- [Task directions]: Rewrite the lines beginning with the one that contains "Open the 洪崖洞-WFC观景台 route link" and ending after the one that contains "Image resolution: width=505", changing "mileage value" to "odometer reading" and leaving the rest untouched.

Target position records:
· · · · · · ·

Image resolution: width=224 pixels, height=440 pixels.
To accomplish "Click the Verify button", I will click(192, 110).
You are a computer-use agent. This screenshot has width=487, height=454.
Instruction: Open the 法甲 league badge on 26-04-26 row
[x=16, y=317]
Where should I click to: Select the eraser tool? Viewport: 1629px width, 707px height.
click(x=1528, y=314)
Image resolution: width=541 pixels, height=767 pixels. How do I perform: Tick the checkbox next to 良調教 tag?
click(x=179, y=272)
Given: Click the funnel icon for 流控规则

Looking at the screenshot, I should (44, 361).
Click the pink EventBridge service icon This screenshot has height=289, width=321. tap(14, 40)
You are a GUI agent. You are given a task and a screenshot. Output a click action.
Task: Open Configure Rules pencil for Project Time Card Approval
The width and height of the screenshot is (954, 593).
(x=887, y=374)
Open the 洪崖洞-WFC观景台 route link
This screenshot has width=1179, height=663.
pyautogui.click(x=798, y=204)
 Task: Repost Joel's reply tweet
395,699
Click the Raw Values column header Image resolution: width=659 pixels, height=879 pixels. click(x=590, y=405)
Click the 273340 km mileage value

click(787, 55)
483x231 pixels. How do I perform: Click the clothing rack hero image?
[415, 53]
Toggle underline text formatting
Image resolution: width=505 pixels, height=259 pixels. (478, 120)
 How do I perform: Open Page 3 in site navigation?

· · · · · · ·

- [Task answer]:
Open the 洪崖洞-WFC观景台 route link
This screenshot has width=1179, height=663.
pyautogui.click(x=798, y=204)
 Task: Repost Joel's reply tweet
395,699
Click the Raw Values column header Image resolution: width=659 pixels, height=879 pixels. click(x=590, y=405)
Click the 273340 km odometer reading

click(787, 55)
483x231 pixels. How do I perform: Click the clothing rack hero image?
[415, 53]
Toggle underline text formatting
Image resolution: width=505 pixels, height=259 pixels. (478, 120)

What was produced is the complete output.